I did some more tests concering the IPv6 (lack of) connectivity, and I found the following:

  1. Using WPA2-PSK instead of WPA2-Enterprise fixes the issue, just like using an open network does. That is, IPv6 addresses are obtained by stations.
  2. When using WPA2-Enterprise, the issue seems to be that the incoming ICMPv6 packages sent to ff02::1 by the router do not reach the station (i.e., I cannot see them using tcpdump), even though the packages sent to ff02::2 by the station do reach the router.
  3. Interestingly enough, if I run airodump-ng, I see the solicitation by the station (sent to 33:33:00:00:00:02) and the router's response (sent to 33:33:00:00:00:01.) Since the values are encrypted, I can not see their contents with Wireshark, but I would think I'm onto something here. I'm reckoning that somehow hostapd is not negotiating the WPA2 keys correctly, and so that station cannot 'see' the response (or rather, it is discarded as invalid.)

Apparently, this issue is now solved, or partially so at least (i.e., the issue at hand is resolved but at an unacceptable performance cost).
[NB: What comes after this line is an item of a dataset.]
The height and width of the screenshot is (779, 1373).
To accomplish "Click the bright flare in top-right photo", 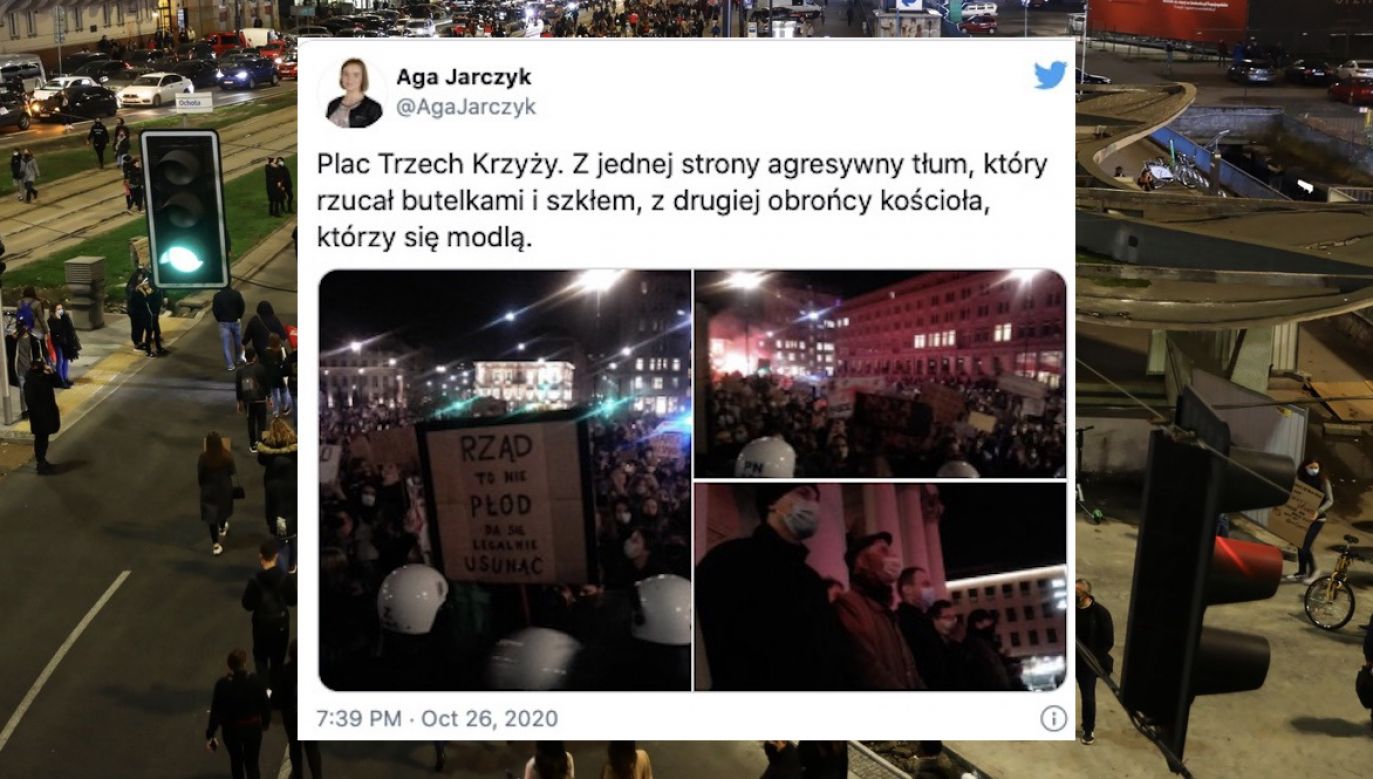I will [x=730, y=353].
Both SLAAC for IPv6 and pinging between wireless hosts works, and it could have to do with having the wrong group temporal keys (GTKs) set up.
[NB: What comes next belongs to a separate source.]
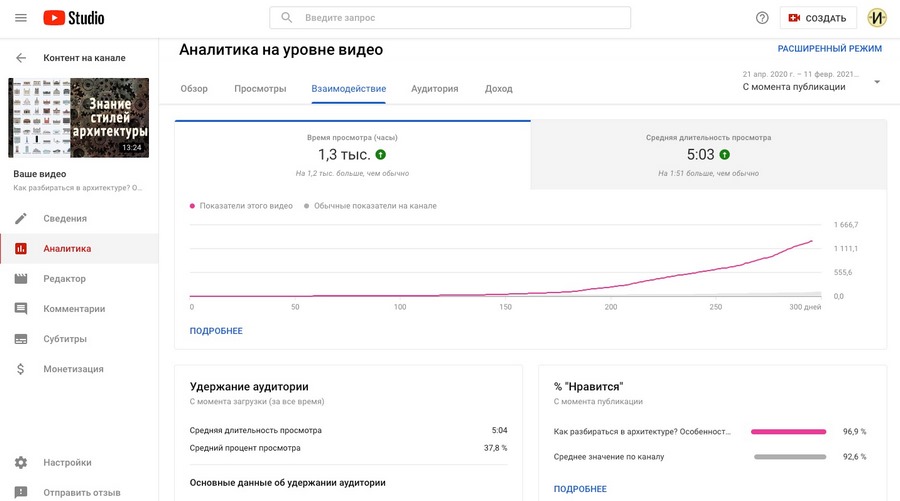The height and width of the screenshot is (501, 900).
Task: Click the video thumbnail Знание стилей архитектуры
Action: tap(79, 117)
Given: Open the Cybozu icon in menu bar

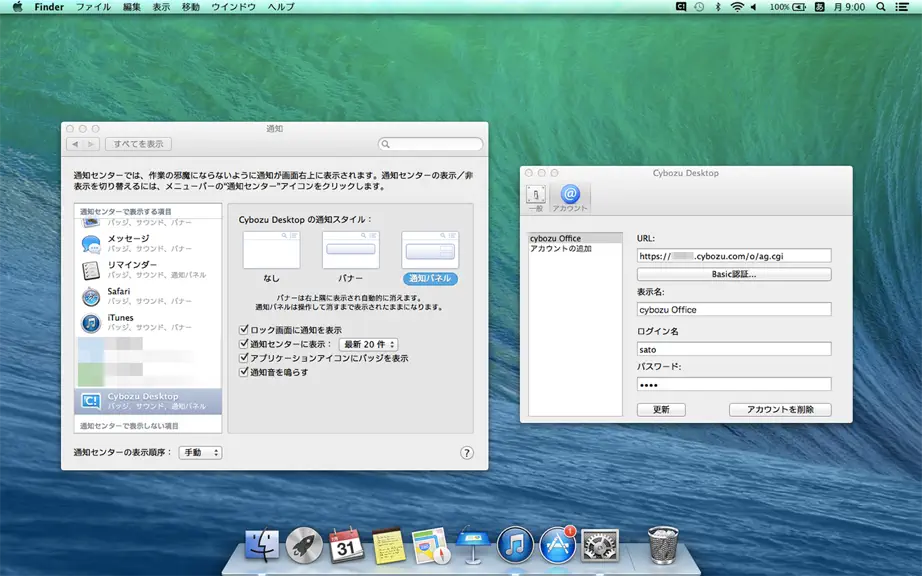Looking at the screenshot, I should click(x=681, y=7).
Because of an ath10k/hostapd issue with dynamic VLANs(*), I was using an older version of hostapd (2015-03-25) that I compiled. It seems like updating to the latest hostapd (2016-12-19-ad02e79d-3) resolved the issue in this thread.

Now, this is the useful bit of information: in order for both this issue and the dynamic VLANs issue to be fixed, I needed to add the option cryptmode=1 to the kernel module ath10k_core (in /etc/modules.d/55-ath10k.) This disables hardware encryption acceleration and enables raw mode (which obviously has negative performance consequences, such as increased CPU usage: my wireless bandwidth is more or less capped to a bit under 35Mbps each way) but allows the dynamic VLANs to work.

Since the wireless performance is now unacceptably poor, I expect to revert to using the old hostapd version while I try to figure out the issue with setting up the GTK. (That is, I'll try to come up with a patched hostapd that fixes both issues without needing to disable hardware acceleration.) Unfortunately, it would seem like the GTK fix is related to the dynamic VLAN issue, so that journey may not be as fruitful as one may hope. I will also try to see if I can fix the dynamic VLAN issue at the ath10k level.


(*) See hostapd discussion & ath10k discussion.